──────── DATA PROVIDED ────────
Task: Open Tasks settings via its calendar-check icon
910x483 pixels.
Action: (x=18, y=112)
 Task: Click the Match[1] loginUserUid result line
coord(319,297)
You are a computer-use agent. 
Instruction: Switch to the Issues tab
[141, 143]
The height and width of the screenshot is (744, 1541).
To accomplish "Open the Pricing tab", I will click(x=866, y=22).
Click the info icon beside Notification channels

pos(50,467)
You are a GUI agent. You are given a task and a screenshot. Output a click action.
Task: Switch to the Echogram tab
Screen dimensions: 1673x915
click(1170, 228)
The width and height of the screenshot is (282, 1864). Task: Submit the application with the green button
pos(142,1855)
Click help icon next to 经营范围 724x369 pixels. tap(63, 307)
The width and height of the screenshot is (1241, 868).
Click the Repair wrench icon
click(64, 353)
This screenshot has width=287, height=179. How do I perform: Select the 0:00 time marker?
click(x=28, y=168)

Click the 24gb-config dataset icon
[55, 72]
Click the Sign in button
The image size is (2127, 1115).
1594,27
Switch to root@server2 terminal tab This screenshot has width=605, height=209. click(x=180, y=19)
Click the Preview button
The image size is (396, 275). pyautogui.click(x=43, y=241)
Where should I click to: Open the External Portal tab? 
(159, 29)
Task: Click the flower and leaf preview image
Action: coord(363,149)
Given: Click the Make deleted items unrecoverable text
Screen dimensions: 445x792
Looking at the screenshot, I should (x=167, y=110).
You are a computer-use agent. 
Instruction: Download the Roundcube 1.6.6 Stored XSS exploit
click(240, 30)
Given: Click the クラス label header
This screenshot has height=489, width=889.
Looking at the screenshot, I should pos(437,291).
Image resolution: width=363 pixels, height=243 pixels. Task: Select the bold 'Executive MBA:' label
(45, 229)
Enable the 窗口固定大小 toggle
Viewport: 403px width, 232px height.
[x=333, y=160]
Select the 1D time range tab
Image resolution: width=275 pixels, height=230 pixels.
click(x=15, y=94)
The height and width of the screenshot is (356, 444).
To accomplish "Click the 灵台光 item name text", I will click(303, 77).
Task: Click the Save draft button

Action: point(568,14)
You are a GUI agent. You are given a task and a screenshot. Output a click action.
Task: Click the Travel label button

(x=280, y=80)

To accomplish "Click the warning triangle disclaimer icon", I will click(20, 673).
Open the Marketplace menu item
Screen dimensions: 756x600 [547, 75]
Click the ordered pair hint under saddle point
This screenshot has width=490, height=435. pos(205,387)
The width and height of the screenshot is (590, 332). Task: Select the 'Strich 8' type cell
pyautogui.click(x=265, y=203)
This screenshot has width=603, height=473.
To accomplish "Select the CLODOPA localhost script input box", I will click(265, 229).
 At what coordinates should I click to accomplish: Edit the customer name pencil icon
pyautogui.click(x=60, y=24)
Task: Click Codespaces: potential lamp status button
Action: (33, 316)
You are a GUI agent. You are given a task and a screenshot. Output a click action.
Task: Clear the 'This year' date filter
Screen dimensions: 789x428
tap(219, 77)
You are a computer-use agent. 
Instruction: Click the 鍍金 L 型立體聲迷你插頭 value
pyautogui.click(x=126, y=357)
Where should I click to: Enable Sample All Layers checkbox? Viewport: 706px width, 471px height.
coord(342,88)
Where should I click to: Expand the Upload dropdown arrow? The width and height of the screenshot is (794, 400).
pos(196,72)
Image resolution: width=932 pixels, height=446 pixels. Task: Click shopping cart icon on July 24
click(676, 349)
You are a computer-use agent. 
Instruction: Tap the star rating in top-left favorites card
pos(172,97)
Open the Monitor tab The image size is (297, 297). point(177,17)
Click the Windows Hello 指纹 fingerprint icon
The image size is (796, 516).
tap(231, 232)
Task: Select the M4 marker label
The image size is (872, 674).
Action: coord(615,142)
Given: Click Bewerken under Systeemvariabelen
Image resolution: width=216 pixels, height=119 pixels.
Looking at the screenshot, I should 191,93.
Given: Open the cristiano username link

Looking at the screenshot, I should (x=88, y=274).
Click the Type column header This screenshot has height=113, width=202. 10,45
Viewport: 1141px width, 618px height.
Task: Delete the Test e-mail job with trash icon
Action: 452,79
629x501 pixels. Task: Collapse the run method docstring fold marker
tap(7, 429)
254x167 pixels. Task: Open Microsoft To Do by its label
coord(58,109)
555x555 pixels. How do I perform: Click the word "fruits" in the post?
────────
**ACTIVITY:** Repeat each line of the data exactly, missing none.

**THE COMPLETED TASK:**
Task: Open Tasks settings via its calendar-check icon
910x483 pixels.
Action: (x=18, y=112)
 Task: Click the Match[1] loginUserUid result line
coord(319,297)
You are a computer-use agent. 
Instruction: Switch to the Issues tab
[141, 143]
The height and width of the screenshot is (744, 1541).
To accomplish "Open the Pricing tab", I will click(x=866, y=22).
Click the info icon beside Notification channels

pos(50,467)
You are a GUI agent. You are given a task and a screenshot. Output a click action.
Task: Switch to the Echogram tab
Screen dimensions: 1673x915
click(1170, 228)
The width and height of the screenshot is (282, 1864). Task: Submit the application with the green button
pos(142,1855)
Click help icon next to 经营范围 724x369 pixels. tap(63, 307)
The width and height of the screenshot is (1241, 868).
Click the Repair wrench icon
click(64, 353)
This screenshot has width=287, height=179. How do I perform: Select the 0:00 time marker?
click(x=28, y=168)

Click the 24gb-config dataset icon
[55, 72]
Click the Sign in button
The image size is (2127, 1115).
1594,27
Switch to root@server2 terminal tab This screenshot has width=605, height=209. click(x=180, y=19)
Click the Preview button
The image size is (396, 275). pyautogui.click(x=43, y=241)
Where should I click to: Open the External Portal tab? 
(159, 29)
Task: Click the flower and leaf preview image
Action: coord(363,149)
Given: Click the Make deleted items unrecoverable text
Screen dimensions: 445x792
Looking at the screenshot, I should (x=167, y=110).
You are a computer-use agent. 
Instruction: Download the Roundcube 1.6.6 Stored XSS exploit
click(240, 30)
Given: Click the クラス label header
This screenshot has height=489, width=889.
Looking at the screenshot, I should pos(437,291).
Image resolution: width=363 pixels, height=243 pixels. Task: Select the bold 'Executive MBA:' label
(45, 229)
Enable the 窗口固定大小 toggle
Viewport: 403px width, 232px height.
[x=333, y=160]
Select the 1D time range tab
Image resolution: width=275 pixels, height=230 pixels.
click(x=15, y=94)
The height and width of the screenshot is (356, 444).
To accomplish "Click the 灵台光 item name text", I will click(303, 77).
Task: Click the Save draft button

Action: point(568,14)
You are a GUI agent. You are given a task and a screenshot. Output a click action.
Task: Click the Travel label button

(x=280, y=80)

To accomplish "Click the warning triangle disclaimer icon", I will click(20, 673).
Open the Marketplace menu item
Screen dimensions: 756x600 [547, 75]
Click the ordered pair hint under saddle point
This screenshot has width=490, height=435. pos(205,387)
The width and height of the screenshot is (590, 332). Task: Select the 'Strich 8' type cell
pyautogui.click(x=265, y=203)
This screenshot has width=603, height=473.
To accomplish "Select the CLODOPA localhost script input box", I will click(265, 229).
 At what coordinates should I click to accomplish: Edit the customer name pencil icon
pyautogui.click(x=60, y=24)
Task: Click Codespaces: potential lamp status button
Action: (33, 316)
You are a GUI agent. You are given a task and a screenshot. Output a click action.
Task: Clear the 'This year' date filter
Screen dimensions: 789x428
tap(219, 77)
You are a computer-use agent. 
Instruction: Click the 鍍金 L 型立體聲迷你插頭 value
pyautogui.click(x=126, y=357)
Where should I click to: Enable Sample All Layers checkbox? Viewport: 706px width, 471px height.
coord(342,88)
Where should I click to: Expand the Upload dropdown arrow? The width and height of the screenshot is (794, 400).
pos(196,72)
Image resolution: width=932 pixels, height=446 pixels. Task: Click shopping cart icon on July 24
click(676, 349)
You are a computer-use agent. 
Instruction: Tap the star rating in top-left favorites card
pos(172,97)
Open the Monitor tab The image size is (297, 297). point(177,17)
Click the Windows Hello 指纹 fingerprint icon
The image size is (796, 516).
tap(231, 232)
Task: Select the M4 marker label
The image size is (872, 674).
Action: coord(615,142)
Given: Click Bewerken under Systeemvariabelen
Image resolution: width=216 pixels, height=119 pixels.
Looking at the screenshot, I should 191,93.
Given: Open the cristiano username link

Looking at the screenshot, I should (x=88, y=274).
Click the Type column header This screenshot has height=113, width=202. 10,45
Viewport: 1141px width, 618px height.
Task: Delete the Test e-mail job with trash icon
Action: 452,79
629x501 pixels. Task: Collapse the run method docstring fold marker
tap(7, 429)
254x167 pixels. Task: Open Microsoft To Do by its label
coord(58,109)
555x555 pixels. How do I perform: Click the word "fruits" in the post?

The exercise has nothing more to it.